In THE DANCING FLOOR, author Barbara Michaels continues her themes of ancient beliefs and the ambiguous and frequently twisted ties between parent and child. While witchcraft plays a role in her current novel, three destructive parent-child relationships dominate the story.

Following the deaths of her selfish mother and loving father, Heather Tradescant makes the trip of her father’s dreams, to view England’s beautiful gardens. After being turned away at the gate of Troyton House, Heather tries to find a back way to view the ancient gardens. Exploring a gap in the hedgerow, she finds herself in a hidden maze. Panicked by a glimpse of a horrifying face, she runs out of the maze and falls at the feet of Franklin Karim and his son Jordan.

Karim insists Heather remain to help restore his recently purchased gardens because she shares the last name of their original designer. While part of the household, she becomes involved in the lives of its inhabitants and their frequent guests. Jordan, Karim’s adult son, is alternately ridiculed and ignored by his father. The previous owners, Giles and Lindsay Betancourt, have a deteriorating marriage and a delinquent son, Bob.

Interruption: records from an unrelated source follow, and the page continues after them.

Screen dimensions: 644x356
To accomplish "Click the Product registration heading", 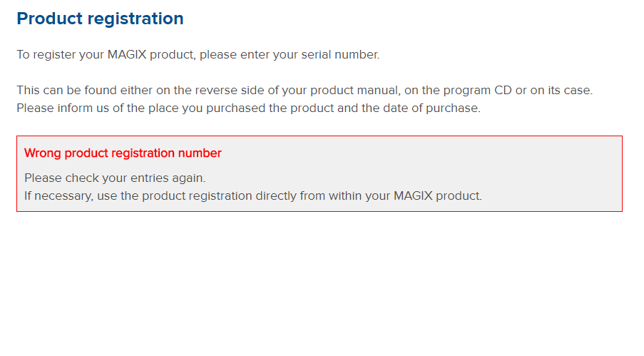I will pyautogui.click(x=100, y=19).
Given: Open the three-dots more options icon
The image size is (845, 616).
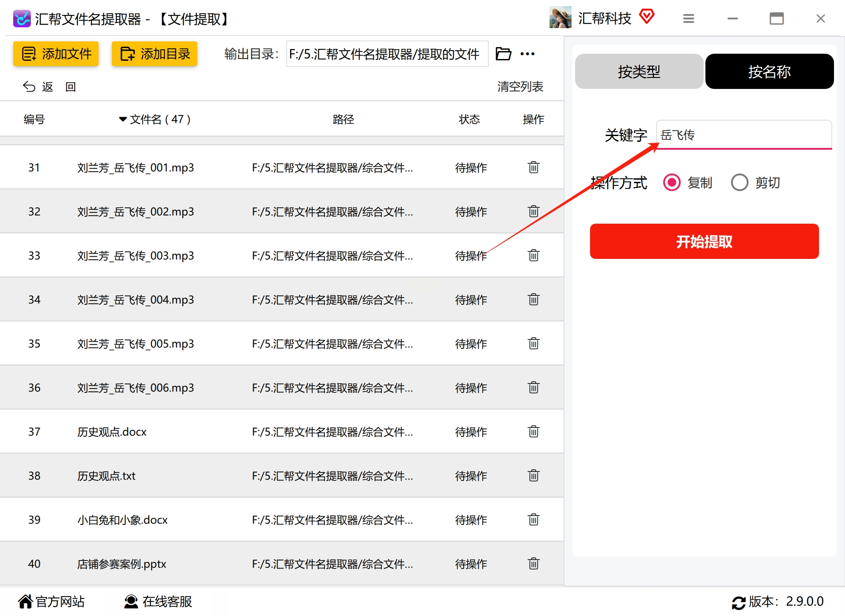Looking at the screenshot, I should 527,54.
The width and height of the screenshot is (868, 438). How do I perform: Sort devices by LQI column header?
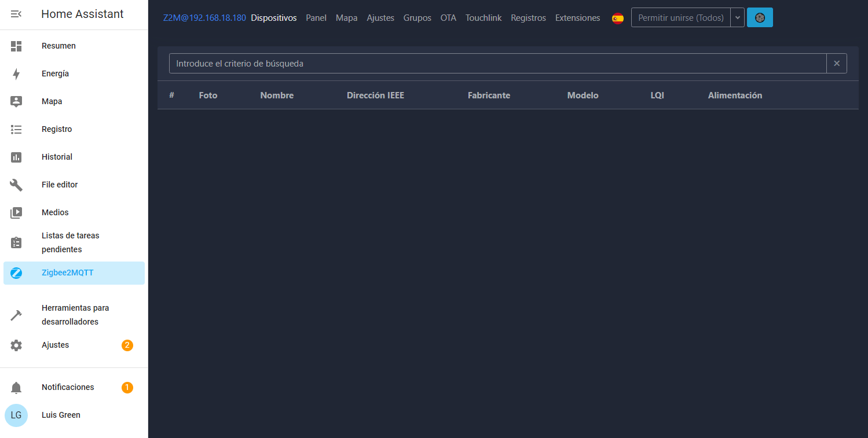pos(657,95)
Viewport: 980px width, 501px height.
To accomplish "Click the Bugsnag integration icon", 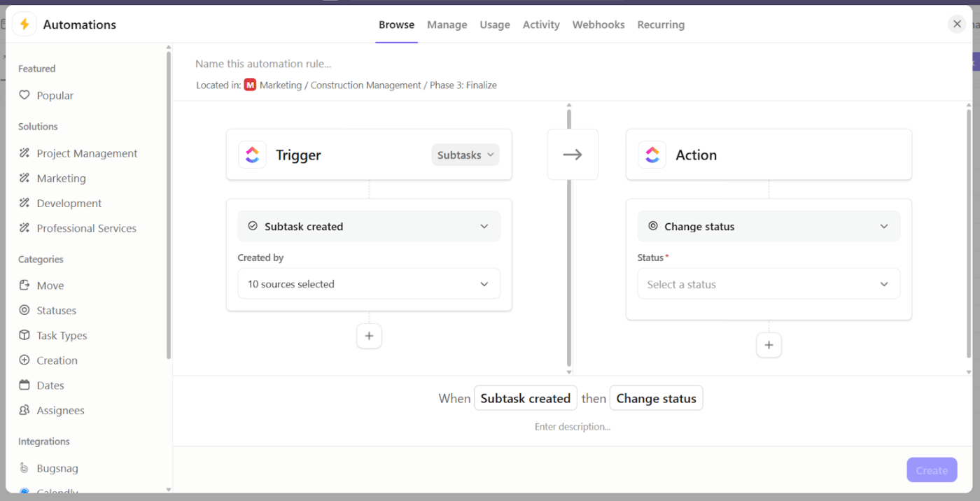I will click(25, 468).
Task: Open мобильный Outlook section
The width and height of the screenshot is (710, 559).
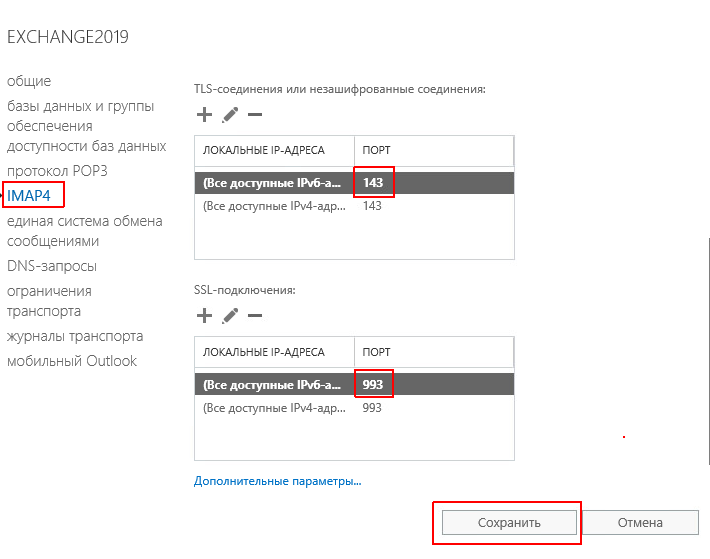Action: 72,361
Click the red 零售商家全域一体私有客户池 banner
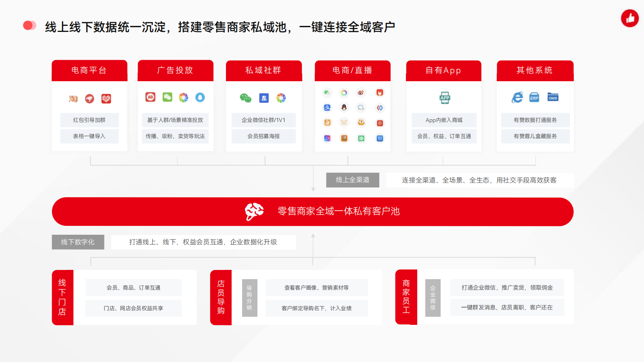The width and height of the screenshot is (644, 362). coord(313,211)
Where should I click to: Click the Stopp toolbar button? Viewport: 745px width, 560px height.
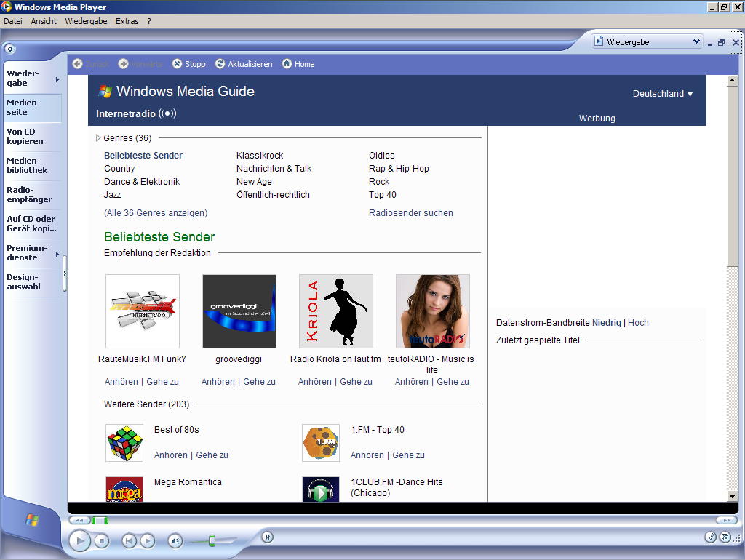[188, 64]
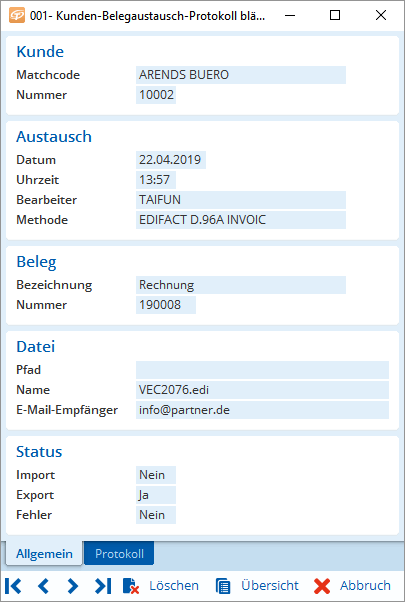Maximize the protocol window
The height and width of the screenshot is (602, 405).
tap(335, 15)
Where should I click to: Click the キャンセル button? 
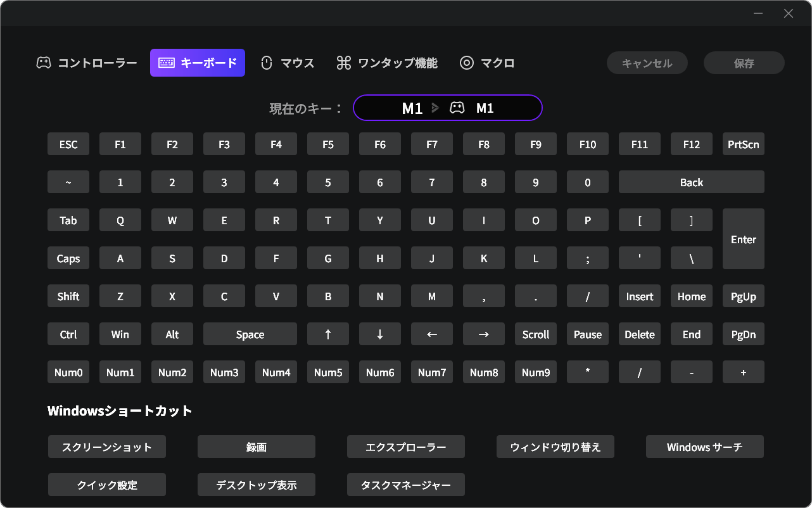(647, 63)
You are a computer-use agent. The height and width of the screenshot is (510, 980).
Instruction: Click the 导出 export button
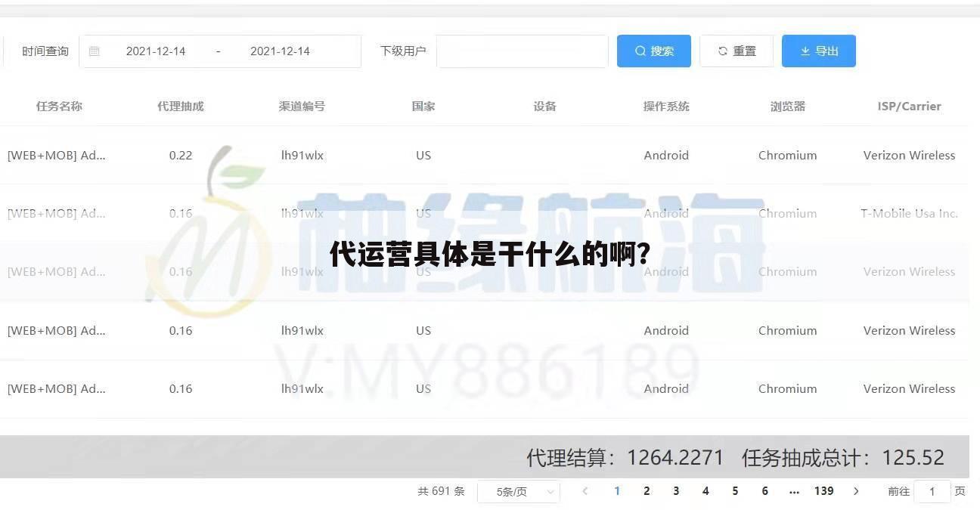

After setting fire to a chicken house, Bob disappears. During the search for Bob, someone poisons Heather and, hidden beneath her bed, she finds a puppet stabbed with thorns. Later, Troyton House is set ablaze. Bob, thought to be hiding in the maze, is blamed. While searching the maze, the culprit of the attacks on Heather and the fire is revealed.

Michaels adeptly weaves the aspects of witchcraft with the intriguing and mysterious characters occupying this young woman’s coming-of-age story.